EXERCISE: Give back exactly the line that contains "Click the Runtime Broker process icon" and all the lines after it in the records below, to the very last, with no other output.

Dataset entries
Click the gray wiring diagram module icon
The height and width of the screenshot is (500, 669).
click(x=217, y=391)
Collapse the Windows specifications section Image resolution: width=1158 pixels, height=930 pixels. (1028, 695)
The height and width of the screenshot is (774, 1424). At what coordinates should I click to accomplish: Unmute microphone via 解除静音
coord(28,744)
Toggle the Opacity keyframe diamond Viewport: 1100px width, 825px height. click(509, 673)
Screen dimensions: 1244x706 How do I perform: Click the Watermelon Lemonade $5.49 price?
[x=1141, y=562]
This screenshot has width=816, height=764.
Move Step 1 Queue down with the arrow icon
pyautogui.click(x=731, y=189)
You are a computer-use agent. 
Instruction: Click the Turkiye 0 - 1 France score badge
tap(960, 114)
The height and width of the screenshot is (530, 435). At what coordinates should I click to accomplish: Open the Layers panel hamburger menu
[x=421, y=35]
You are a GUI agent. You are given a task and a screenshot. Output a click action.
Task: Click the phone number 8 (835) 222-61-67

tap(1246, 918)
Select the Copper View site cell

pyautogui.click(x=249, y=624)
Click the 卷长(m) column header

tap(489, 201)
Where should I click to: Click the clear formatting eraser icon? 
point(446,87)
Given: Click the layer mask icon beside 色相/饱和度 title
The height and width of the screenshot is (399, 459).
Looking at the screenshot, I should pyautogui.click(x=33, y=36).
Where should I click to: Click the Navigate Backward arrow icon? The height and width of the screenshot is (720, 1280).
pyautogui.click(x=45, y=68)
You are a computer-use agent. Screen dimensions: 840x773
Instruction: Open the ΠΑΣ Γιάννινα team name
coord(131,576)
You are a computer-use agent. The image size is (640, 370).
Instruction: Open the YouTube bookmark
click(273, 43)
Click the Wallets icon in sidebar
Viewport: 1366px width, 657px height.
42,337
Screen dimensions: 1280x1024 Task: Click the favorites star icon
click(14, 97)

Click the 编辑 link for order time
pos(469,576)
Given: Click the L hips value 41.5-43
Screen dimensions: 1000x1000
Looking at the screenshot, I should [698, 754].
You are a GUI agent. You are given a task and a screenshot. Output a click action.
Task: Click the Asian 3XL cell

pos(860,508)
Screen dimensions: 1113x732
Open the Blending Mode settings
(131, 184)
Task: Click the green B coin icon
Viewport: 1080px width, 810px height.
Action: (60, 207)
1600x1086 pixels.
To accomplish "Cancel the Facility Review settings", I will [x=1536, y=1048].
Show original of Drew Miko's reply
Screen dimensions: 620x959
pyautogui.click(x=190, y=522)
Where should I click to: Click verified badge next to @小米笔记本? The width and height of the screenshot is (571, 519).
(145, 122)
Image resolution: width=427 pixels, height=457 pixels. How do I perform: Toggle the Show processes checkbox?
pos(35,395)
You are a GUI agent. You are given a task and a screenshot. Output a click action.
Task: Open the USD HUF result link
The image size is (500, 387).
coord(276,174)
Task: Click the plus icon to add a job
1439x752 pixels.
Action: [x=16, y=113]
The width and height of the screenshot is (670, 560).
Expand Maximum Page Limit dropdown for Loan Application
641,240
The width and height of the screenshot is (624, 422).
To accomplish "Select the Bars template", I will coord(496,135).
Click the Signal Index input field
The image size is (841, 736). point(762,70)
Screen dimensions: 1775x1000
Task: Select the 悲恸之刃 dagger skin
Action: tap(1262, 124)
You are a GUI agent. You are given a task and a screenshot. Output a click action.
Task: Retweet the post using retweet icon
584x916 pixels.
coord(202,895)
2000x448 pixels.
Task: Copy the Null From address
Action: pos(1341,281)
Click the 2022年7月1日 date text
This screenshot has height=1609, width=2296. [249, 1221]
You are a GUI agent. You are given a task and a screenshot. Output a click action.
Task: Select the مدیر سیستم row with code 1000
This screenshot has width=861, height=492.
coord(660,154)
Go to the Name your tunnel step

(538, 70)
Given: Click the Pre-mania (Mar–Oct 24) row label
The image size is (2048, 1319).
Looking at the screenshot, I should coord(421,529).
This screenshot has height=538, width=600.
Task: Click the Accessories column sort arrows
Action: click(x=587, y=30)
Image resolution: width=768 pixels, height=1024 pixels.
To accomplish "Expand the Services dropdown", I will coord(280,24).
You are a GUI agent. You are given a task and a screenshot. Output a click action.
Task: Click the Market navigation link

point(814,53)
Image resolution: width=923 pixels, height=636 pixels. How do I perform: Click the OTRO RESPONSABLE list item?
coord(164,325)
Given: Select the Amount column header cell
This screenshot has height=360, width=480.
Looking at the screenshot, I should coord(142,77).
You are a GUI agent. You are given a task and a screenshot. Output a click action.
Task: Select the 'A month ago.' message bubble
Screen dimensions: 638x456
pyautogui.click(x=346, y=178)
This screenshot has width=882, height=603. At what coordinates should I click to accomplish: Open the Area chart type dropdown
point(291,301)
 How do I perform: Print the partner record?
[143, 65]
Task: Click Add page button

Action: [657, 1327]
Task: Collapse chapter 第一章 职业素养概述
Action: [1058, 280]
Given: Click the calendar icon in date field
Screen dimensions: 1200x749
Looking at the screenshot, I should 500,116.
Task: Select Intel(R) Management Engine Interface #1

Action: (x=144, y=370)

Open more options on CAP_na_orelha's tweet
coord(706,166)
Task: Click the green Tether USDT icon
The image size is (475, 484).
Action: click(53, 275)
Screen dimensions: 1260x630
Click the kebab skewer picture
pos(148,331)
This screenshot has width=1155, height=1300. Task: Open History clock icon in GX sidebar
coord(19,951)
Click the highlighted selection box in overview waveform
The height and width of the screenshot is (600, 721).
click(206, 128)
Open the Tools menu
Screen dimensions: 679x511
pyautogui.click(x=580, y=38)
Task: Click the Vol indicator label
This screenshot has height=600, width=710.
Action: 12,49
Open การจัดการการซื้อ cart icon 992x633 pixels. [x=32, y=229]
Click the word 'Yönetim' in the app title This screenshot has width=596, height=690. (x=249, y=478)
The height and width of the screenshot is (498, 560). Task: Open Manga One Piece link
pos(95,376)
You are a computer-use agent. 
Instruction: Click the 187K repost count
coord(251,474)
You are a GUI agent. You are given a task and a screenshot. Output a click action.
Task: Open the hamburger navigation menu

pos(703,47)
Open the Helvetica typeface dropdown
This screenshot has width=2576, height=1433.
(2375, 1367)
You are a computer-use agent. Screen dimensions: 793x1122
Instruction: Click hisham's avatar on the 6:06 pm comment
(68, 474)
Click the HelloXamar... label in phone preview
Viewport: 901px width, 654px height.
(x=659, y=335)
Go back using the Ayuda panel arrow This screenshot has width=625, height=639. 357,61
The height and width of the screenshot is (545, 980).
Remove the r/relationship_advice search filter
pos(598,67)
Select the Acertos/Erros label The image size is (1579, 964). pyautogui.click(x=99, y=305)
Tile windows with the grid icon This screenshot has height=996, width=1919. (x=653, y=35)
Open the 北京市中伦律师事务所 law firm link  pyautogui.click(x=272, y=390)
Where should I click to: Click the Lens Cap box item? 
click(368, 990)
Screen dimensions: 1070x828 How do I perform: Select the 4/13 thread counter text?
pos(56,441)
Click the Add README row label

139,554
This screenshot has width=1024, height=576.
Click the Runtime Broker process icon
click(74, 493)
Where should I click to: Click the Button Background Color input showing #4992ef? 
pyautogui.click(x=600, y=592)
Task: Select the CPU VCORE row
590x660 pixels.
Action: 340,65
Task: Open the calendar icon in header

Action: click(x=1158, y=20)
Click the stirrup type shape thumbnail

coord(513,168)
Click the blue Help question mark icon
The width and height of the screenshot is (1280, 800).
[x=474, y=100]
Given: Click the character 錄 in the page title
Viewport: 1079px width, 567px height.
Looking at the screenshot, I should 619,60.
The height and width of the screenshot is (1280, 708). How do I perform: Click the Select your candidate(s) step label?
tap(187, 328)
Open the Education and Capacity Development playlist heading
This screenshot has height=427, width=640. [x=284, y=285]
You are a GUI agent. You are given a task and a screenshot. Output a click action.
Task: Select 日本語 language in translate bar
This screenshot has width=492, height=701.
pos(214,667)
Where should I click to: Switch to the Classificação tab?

OUTPUT:
Click the Runtime Broker process icon
click(74, 493)
Where should I click to: Click the Button Background Color input showing #4992ef? 
pyautogui.click(x=600, y=592)
Task: Select the CPU VCORE row
590x660 pixels.
Action: 340,65
Task: Open the calendar icon in header

Action: click(x=1158, y=20)
Click the stirrup type shape thumbnail

coord(513,168)
Click the blue Help question mark icon
The width and height of the screenshot is (1280, 800).
[x=474, y=100]
Given: Click the character 錄 in the page title
Viewport: 1079px width, 567px height.
Looking at the screenshot, I should 619,60.
The height and width of the screenshot is (1280, 708). How do I perform: Click the Select your candidate(s) step label?
tap(187, 328)
Open the Education and Capacity Development playlist heading
This screenshot has height=427, width=640. [x=284, y=285]
You are a GUI agent. You are given a task and a screenshot. Output a click action.
Task: Select 日本語 language in translate bar
This screenshot has width=492, height=701.
pos(214,667)
Where should I click to: Switch to the Classificação tab?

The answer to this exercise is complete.